Court Hears Arguments on Partial-Birth Abortion

July 7, 2008 - 8:02 PM

Supreme Court (CNSNews.com) - For the first time in eight years, the Supreme Court Tuesday heard arguments in a case dealing with abortion, this time with the controversial practice of partial-birth abortion.

At issue in Stenberg v. Carhart is a Nebraska state law that band partial-birth abortion, or "D&X" abortions (intact dilation and extraction). In the procedure, the fetus is delivered from the womb into the vagina and dismembered there.

The law challenged by Leroy Carhart, a Nebraska abortionist who performs D&X abortions. The Eighth Circuit Court struck down the law on the grounds that the description of the procedure might ban other abortion methods, including "D&E" abortions (dilation and extraction) and as such represented an "undue burden" on the right to abortion, prohibited by the 1992 case of Planned Parenthood v. Casey.

Arguing on behalf of the law was Nebraska Attorney General Donald Stenberg, who said that the "issue is whether the state can prohibit a little-used abortion procedure that borders on infanticide."

Stenberg added that the state's interest was in "drawing a bright line between abortion and infanticide."

At the heart of Stenberg's case was his assertion that in Casey, the Court recognized that other state interests could be weighed in regulating abortion besides the health of the mother and the potential life of the fetus, the two principal interests recognized in Casey.

"[Carhart] implicitly asks the Court to place no burden whatsoever" on the right to abortion, Stenberg asserted.

Justice David Souter and Justice Ruth Bader Ginsburg pressed Stenberg on the question of whether the state's law could cover D&E abortions.

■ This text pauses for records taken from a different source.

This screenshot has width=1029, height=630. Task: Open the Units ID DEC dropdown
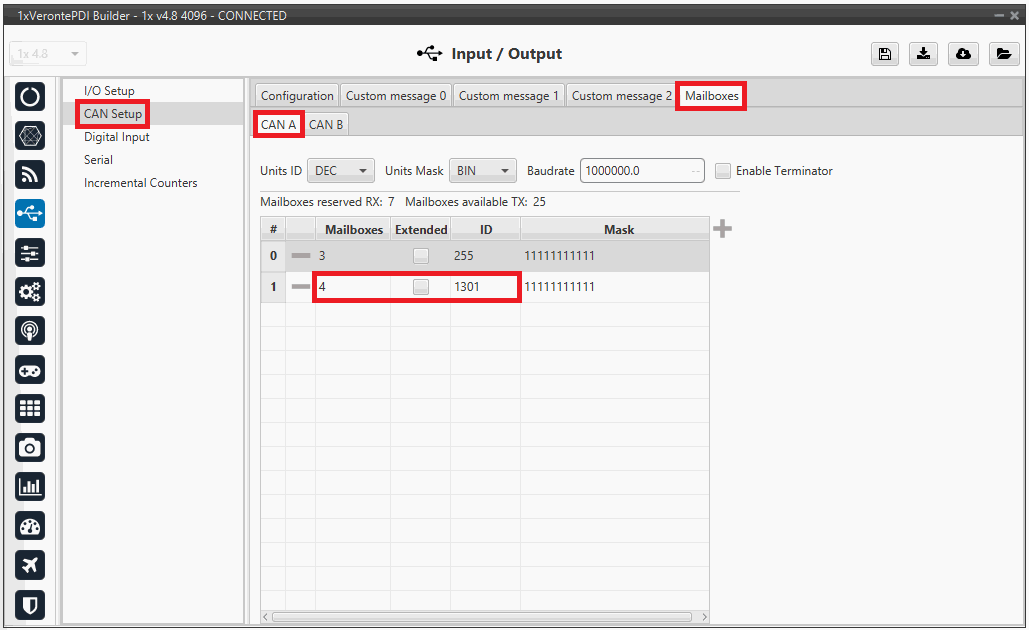(x=341, y=171)
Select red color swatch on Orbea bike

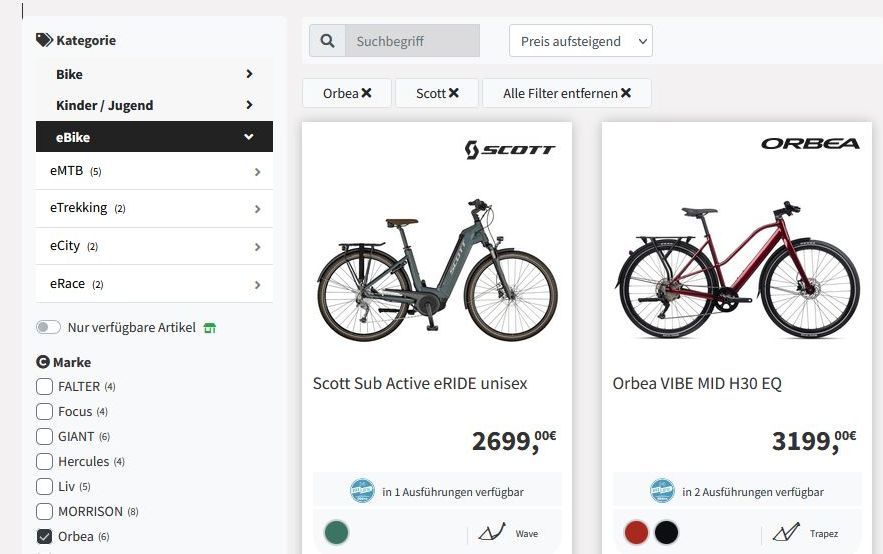click(x=636, y=532)
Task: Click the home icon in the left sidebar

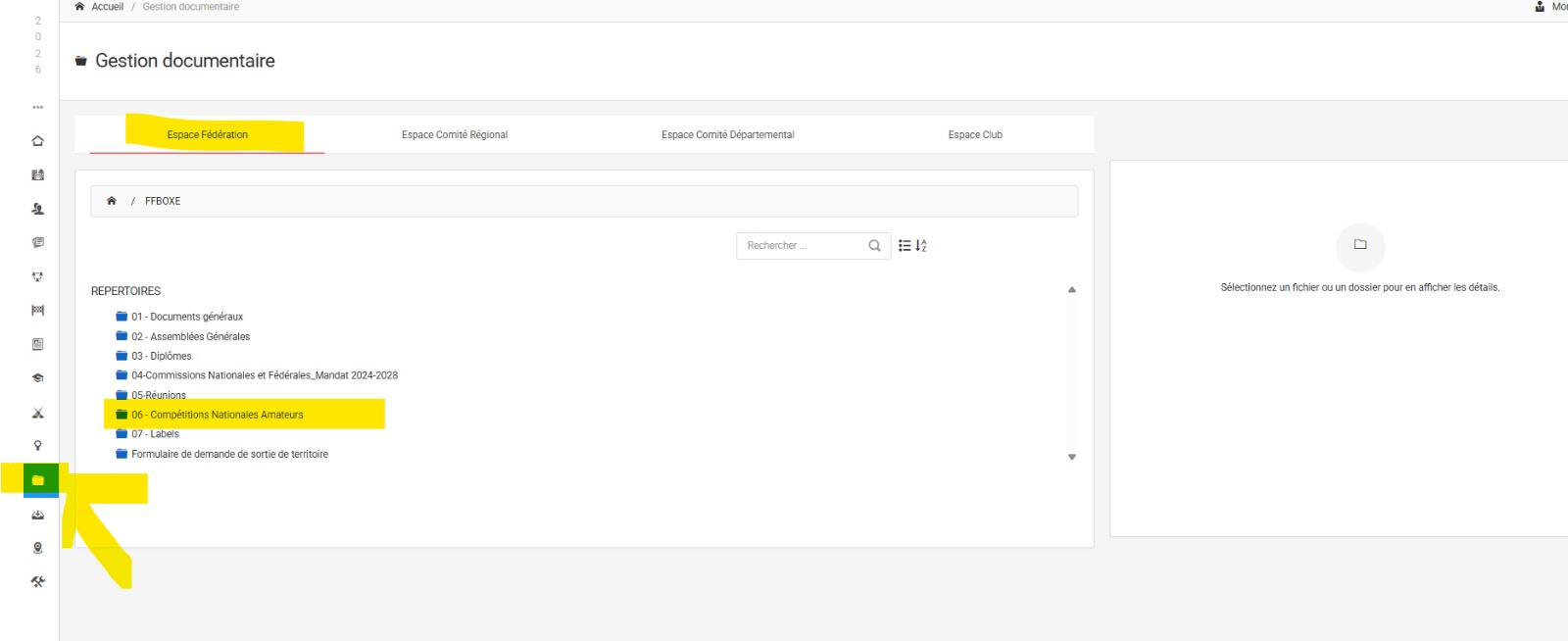Action: point(37,141)

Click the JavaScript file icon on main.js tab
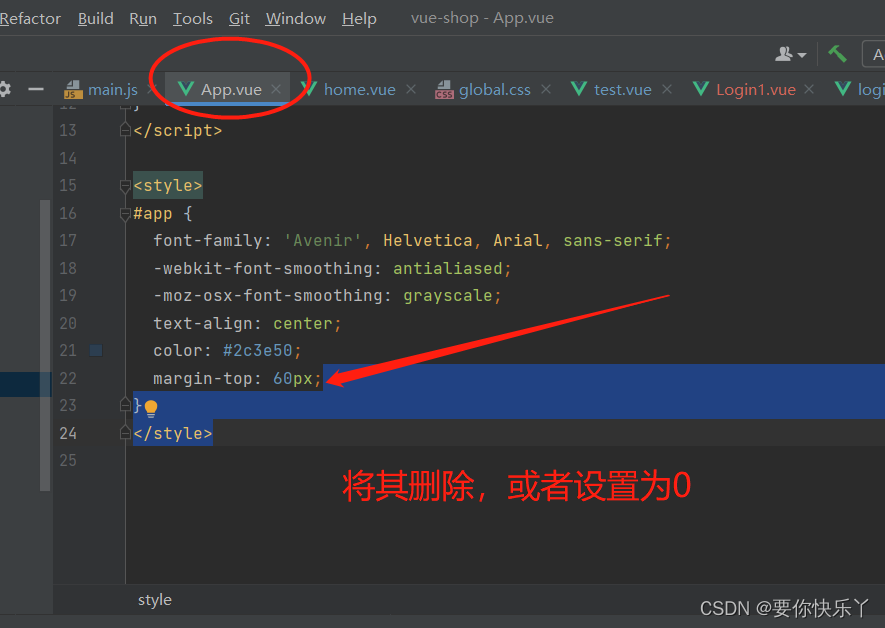click(x=72, y=88)
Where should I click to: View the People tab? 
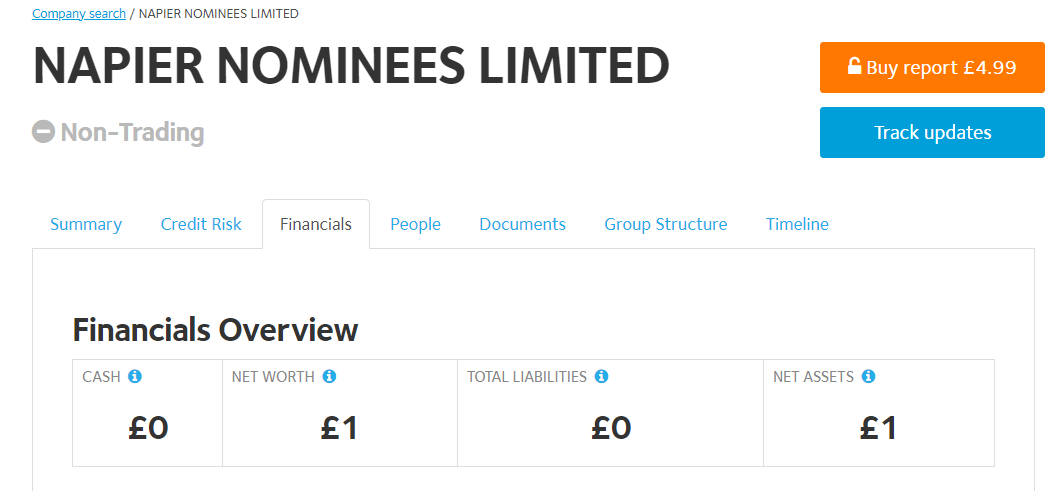pyautogui.click(x=416, y=225)
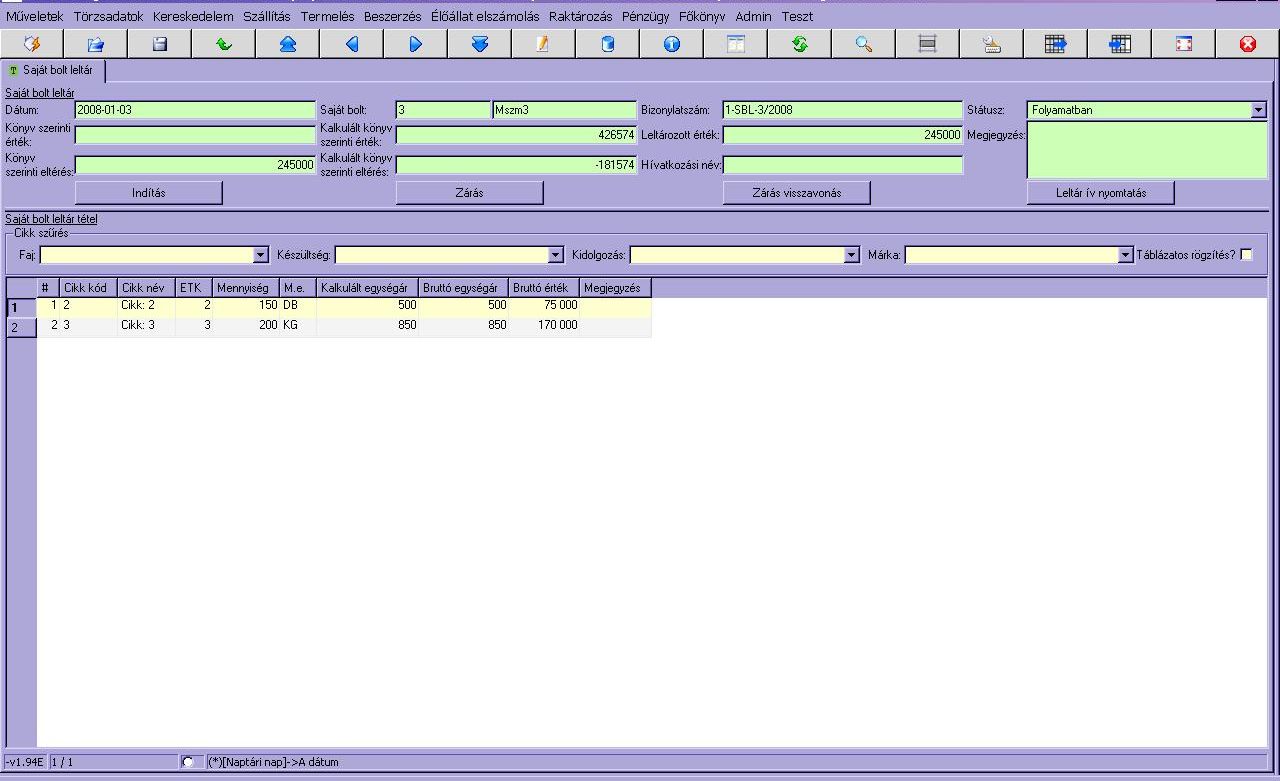Expand the Státusz dropdown
Viewport: 1280px width, 781px height.
pos(1258,110)
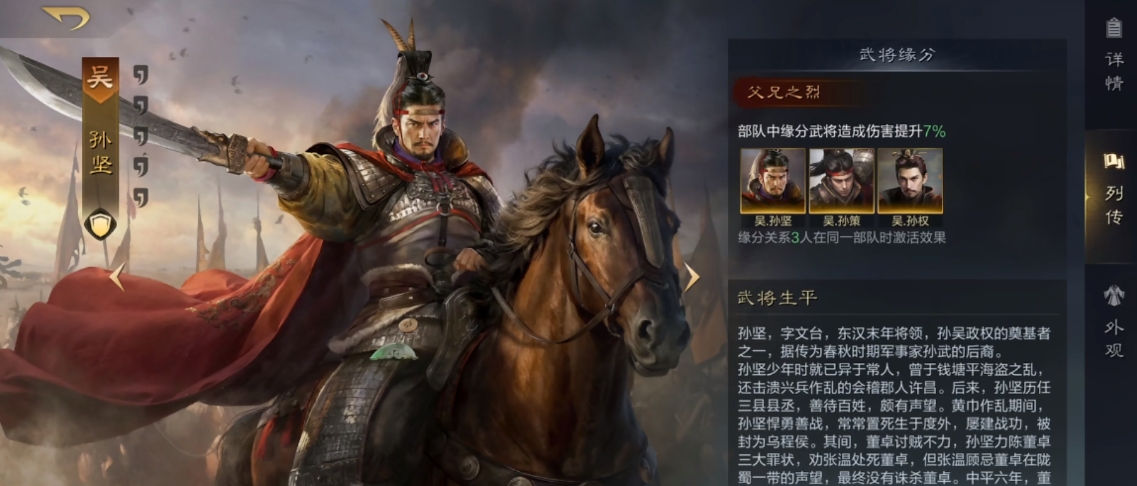Screen dimensions: 1137x486
Task: Tap the small arrow beside the 列传 tab
Action: (x=1087, y=197)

Ginsburg especially was concerned as to why the law did not simply prohibit D&X abortions, rather than describing specific procedures that were prohibited.

Stenberg asserted that the law was written narrowly to cover only D&X abortions, according to the guidelines of the American Medical Association and the American College of Gynecologists. He also said that "the weight of the medical evidence" demonstrated that there were only extremely infrequent cases in which D& X was preferable to other forms of abortion such as D&E.

Both AMA and ACOG, which oppose legal restrictions on abortion, conclude that in almost all cases D&E abortions are safer than D&X.

Simon Heller, a New York abortion rights attorney, argued that the law was "so broadly written that it could ban most second trimester abortions," asserting that there was little difference between a D&X and a D&E abortion.

Heller said that the Nebraska statute would force abortionists to shift "the location of an abortion into the uterus at the expense of the health of the mother," who would be at risk for uterine perforation or infection, thereby violating both Roe and Casey.

Heller said that the Nebraska law would "seek to elevate the status of the fetus dependent on its position within the woman's body."

Justice Antonin Scalia pressed Heller closely on whether D&E and D& X were "distinctive procedures."

Heller said that the law was deliberately written in a broad manner, so as to "prohibit not only D&X but also other forms of abortion."

Scalia asked Heller whether there was a legitimate state interest in "preventing the coarsening of matters through witnessing the destruction of a live human being outside the womb."

Heller responded that there was a "right to have an abortion by the safest possible means. . . . Anytime a procedure is banned, the Court is banning the safest possible procedure possible for some woman." He added that it "undermines the integrity of the medical profession to take away the best procedure available to a patient and her doctor."

Scalia again asked whether "society has an interest in preventing a callousness to infanticide." Heller responded, "To say that this procedure is horrific - any form of abortion could resemble infanticide by that standard."

Heller also attacked the law on the grounds that it did not include an exception for the health of the mother. Chief Justice William Rehnquist questioned Heller as to whether the health exception was questionable on the grounds that "there will be doctors who will say that there is always a health exception."

Heller said that there was "no evidence that the statute has ever been misapplied."

Scalia asked Heller whether "if the slightest risk is involved in a ban of a certain procedure, does that mean that the Court cannot impose any limits after viability?"

Justice Stephen Breyer responded to Scalia by saying, "Once we have identified that woman to whom there is a risk, then the risk is no longer insubstantial to her."